| Directions for this task |
So that nothing is lost, write out all the lines below exactly.

---- Task inputs

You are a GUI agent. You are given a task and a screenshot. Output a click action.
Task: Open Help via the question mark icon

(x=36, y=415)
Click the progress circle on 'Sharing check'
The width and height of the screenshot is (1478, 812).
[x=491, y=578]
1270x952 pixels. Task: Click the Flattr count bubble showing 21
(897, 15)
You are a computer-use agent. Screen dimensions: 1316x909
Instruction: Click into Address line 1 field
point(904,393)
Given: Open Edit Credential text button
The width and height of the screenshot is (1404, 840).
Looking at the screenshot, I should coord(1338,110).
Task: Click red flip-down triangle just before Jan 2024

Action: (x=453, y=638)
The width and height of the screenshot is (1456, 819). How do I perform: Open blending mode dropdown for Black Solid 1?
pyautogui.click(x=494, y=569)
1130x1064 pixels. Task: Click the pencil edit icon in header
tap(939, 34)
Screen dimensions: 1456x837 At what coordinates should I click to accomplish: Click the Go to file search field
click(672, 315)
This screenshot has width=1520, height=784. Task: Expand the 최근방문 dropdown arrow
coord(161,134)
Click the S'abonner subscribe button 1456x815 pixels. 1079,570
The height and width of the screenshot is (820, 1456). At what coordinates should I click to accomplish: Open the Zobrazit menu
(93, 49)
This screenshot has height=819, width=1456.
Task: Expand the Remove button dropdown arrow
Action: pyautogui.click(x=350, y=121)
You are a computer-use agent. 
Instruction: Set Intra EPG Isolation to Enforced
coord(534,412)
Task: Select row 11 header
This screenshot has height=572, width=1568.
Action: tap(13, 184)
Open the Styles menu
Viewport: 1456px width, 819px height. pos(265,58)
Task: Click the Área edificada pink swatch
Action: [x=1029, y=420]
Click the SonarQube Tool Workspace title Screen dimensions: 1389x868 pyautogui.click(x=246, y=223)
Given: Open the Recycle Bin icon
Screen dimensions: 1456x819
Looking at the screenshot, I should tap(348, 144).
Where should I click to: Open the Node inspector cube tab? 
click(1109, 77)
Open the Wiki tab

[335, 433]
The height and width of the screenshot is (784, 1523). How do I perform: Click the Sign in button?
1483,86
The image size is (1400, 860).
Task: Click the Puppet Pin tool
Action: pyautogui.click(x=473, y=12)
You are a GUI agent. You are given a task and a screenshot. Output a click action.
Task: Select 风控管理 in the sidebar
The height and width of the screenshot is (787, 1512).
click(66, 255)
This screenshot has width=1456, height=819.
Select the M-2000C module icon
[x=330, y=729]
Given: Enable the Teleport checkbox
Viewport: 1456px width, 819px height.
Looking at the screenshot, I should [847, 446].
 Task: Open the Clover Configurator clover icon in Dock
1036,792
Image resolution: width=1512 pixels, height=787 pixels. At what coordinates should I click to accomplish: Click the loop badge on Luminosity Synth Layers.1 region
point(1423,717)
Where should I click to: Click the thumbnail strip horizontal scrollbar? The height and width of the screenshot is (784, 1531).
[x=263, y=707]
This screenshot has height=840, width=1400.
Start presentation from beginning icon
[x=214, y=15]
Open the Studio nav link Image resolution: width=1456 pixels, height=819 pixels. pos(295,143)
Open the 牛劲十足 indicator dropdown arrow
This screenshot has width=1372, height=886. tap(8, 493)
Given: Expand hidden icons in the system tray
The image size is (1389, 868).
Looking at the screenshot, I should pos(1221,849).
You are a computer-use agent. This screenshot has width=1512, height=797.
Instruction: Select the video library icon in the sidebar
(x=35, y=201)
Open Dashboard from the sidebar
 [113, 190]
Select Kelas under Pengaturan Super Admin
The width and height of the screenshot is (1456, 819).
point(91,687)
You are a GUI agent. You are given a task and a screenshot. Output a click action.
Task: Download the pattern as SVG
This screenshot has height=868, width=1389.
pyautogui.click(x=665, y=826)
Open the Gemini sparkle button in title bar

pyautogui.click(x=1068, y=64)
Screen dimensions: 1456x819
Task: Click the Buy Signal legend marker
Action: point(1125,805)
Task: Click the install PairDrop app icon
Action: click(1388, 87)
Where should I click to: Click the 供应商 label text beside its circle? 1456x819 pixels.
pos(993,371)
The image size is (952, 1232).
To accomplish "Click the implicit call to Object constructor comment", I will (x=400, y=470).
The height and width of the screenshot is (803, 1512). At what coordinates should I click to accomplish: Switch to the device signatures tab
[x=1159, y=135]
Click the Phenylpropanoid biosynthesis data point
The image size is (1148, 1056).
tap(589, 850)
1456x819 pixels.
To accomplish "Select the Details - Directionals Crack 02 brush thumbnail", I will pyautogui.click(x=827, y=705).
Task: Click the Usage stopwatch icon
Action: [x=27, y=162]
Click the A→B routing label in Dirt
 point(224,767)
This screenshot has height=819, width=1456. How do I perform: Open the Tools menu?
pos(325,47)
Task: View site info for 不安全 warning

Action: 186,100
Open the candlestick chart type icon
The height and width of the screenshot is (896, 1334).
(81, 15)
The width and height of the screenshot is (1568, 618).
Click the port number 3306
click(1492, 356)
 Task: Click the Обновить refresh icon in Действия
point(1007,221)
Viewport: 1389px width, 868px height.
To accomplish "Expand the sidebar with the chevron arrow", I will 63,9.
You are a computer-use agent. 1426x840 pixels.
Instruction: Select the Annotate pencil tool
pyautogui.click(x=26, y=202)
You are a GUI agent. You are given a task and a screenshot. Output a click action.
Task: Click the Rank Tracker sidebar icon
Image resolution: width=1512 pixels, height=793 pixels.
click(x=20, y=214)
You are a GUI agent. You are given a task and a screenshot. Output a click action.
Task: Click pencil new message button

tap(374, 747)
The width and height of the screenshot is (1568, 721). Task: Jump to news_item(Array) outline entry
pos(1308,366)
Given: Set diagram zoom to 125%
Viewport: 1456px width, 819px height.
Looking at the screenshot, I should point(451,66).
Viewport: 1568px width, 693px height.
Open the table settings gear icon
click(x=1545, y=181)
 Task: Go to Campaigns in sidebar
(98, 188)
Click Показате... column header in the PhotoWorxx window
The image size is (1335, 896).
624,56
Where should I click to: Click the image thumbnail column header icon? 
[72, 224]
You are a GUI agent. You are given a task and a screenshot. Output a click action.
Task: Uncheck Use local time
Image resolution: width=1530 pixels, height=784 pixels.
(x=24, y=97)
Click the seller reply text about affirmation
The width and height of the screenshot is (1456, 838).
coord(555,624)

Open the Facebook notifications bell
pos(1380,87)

--------

| The completed task |
You are a GUI agent. You are given a task and a screenshot. Output a click action.
Task: Open Help via the question mark icon

(x=36, y=415)
Click the progress circle on 'Sharing check'
The width and height of the screenshot is (1478, 812).
[x=491, y=578]
1270x952 pixels. Task: Click the Flattr count bubble showing 21
(897, 15)
You are a computer-use agent. Screen dimensions: 1316x909
Instruction: Click into Address line 1 field
point(904,393)
Given: Open Edit Credential text button
The width and height of the screenshot is (1404, 840).
Looking at the screenshot, I should coord(1338,110).
Task: Click red flip-down triangle just before Jan 2024

Action: (x=453, y=638)
The width and height of the screenshot is (1456, 819). How do I perform: Open blending mode dropdown for Black Solid 1?
pyautogui.click(x=494, y=569)
1130x1064 pixels. Task: Click the pencil edit icon in header
tap(939, 34)
Screen dimensions: 1456x837 At what coordinates should I click to accomplish: Click the Go to file search field
click(672, 315)
This screenshot has width=1520, height=784. Task: Expand the 최근방문 dropdown arrow
coord(161,134)
Click the S'abonner subscribe button 1456x815 pixels. 1079,570
The height and width of the screenshot is (820, 1456). At what coordinates should I click to accomplish: Open the Zobrazit menu
(93, 49)
This screenshot has height=819, width=1456.
Task: Expand the Remove button dropdown arrow
Action: pyautogui.click(x=350, y=121)
You are a computer-use agent. 
Instruction: Set Intra EPG Isolation to Enforced
coord(534,412)
Task: Select row 11 header
This screenshot has height=572, width=1568.
Action: tap(13, 184)
Open the Styles menu
Viewport: 1456px width, 819px height. pos(265,58)
Task: Click the Área edificada pink swatch
Action: [x=1029, y=420]
Click the SonarQube Tool Workspace title Screen dimensions: 1389x868 pyautogui.click(x=246, y=223)
Given: Open the Recycle Bin icon
Screen dimensions: 1456x819
Looking at the screenshot, I should tap(348, 144).
Where should I click to: Open the Node inspector cube tab? 
click(1109, 77)
Open the Wiki tab

[335, 433]
The height and width of the screenshot is (784, 1523). How do I perform: Click the Sign in button?
1483,86
The image size is (1400, 860).
Task: Click the Puppet Pin tool
Action: pyautogui.click(x=473, y=12)
You are a GUI agent. You are given a task and a screenshot. Output a click action.
Task: Select 风控管理 in the sidebar
The height and width of the screenshot is (787, 1512).
click(66, 255)
This screenshot has width=1456, height=819.
Select the M-2000C module icon
[x=330, y=729]
Given: Enable the Teleport checkbox
Viewport: 1456px width, 819px height.
Looking at the screenshot, I should [847, 446].
 Task: Open the Clover Configurator clover icon in Dock
1036,792
Image resolution: width=1512 pixels, height=787 pixels. At what coordinates should I click to accomplish: Click the loop badge on Luminosity Synth Layers.1 region
point(1423,717)
Where should I click to: Click the thumbnail strip horizontal scrollbar? The height and width of the screenshot is (784, 1531).
[x=263, y=707]
This screenshot has height=840, width=1400.
Start presentation from beginning icon
[x=214, y=15]
Open the Studio nav link Image resolution: width=1456 pixels, height=819 pixels. pos(295,143)
Open the 牛劲十足 indicator dropdown arrow
This screenshot has width=1372, height=886. tap(8, 493)
Given: Expand hidden icons in the system tray
The image size is (1389, 868).
Looking at the screenshot, I should pos(1221,849).
You are a computer-use agent. This screenshot has width=1512, height=797.
Instruction: Select the video library icon in the sidebar
(x=35, y=201)
Open Dashboard from the sidebar
 [113, 190]
Select Kelas under Pengaturan Super Admin
The width and height of the screenshot is (1456, 819).
point(91,687)
You are a GUI agent. You are given a task and a screenshot. Output a click action.
Task: Download the pattern as SVG
This screenshot has height=868, width=1389.
pyautogui.click(x=665, y=826)
Open the Gemini sparkle button in title bar

pyautogui.click(x=1068, y=64)
Screen dimensions: 1456x819
Task: Click the Buy Signal legend marker
Action: point(1125,805)
Task: Click the install PairDrop app icon
Action: click(1388, 87)
Where should I click to: Click the 供应商 label text beside its circle? 1456x819 pixels.
pos(993,371)
The image size is (952, 1232).
To accomplish "Click the implicit call to Object constructor comment", I will (x=400, y=470).
The height and width of the screenshot is (803, 1512). At what coordinates should I click to accomplish: Switch to the device signatures tab
[x=1159, y=135]
Click the Phenylpropanoid biosynthesis data point
The image size is (1148, 1056).
tap(589, 850)
1456x819 pixels.
To accomplish "Select the Details - Directionals Crack 02 brush thumbnail", I will pyautogui.click(x=827, y=705).
Task: Click the Usage stopwatch icon
Action: [x=27, y=162]
Click the A→B routing label in Dirt
 point(224,767)
This screenshot has height=819, width=1456. How do I perform: Open the Tools menu?
pos(325,47)
Task: View site info for 不安全 warning

Action: 186,100
Open the candlestick chart type icon
The height and width of the screenshot is (896, 1334).
(81, 15)
The width and height of the screenshot is (1568, 618).
Click the port number 3306
click(1492, 356)
 Task: Click the Обновить refresh icon in Действия
point(1007,221)
Viewport: 1389px width, 868px height.
To accomplish "Expand the sidebar with the chevron arrow", I will 63,9.
You are a computer-use agent. 1426x840 pixels.
Instruction: Select the Annotate pencil tool
pyautogui.click(x=26, y=202)
You are a GUI agent. You are given a task and a screenshot. Output a click action.
Task: Click the Rank Tracker sidebar icon
Image resolution: width=1512 pixels, height=793 pixels.
click(x=20, y=214)
You are a GUI agent. You are given a task and a screenshot. Output a click action.
Task: Click pencil new message button

tap(374, 747)
The width and height of the screenshot is (1568, 721). Task: Jump to news_item(Array) outline entry
pos(1308,366)
Given: Set diagram zoom to 125%
Viewport: 1456px width, 819px height.
Looking at the screenshot, I should point(451,66).
Viewport: 1568px width, 693px height.
Open the table settings gear icon
click(x=1545, y=181)
 Task: Go to Campaigns in sidebar
(98, 188)
Click Показате... column header in the PhotoWorxx window
The image size is (1335, 896).
624,56
Where should I click to: Click the image thumbnail column header icon? 
[72, 224]
You are a GUI agent. You are given a task and a screenshot. Output a click action.
Task: Uncheck Use local time
Image resolution: width=1530 pixels, height=784 pixels.
(x=24, y=97)
Click the seller reply text about affirmation
The width and height of the screenshot is (1456, 838).
coord(555,624)

Open the Facebook notifications bell
pos(1380,87)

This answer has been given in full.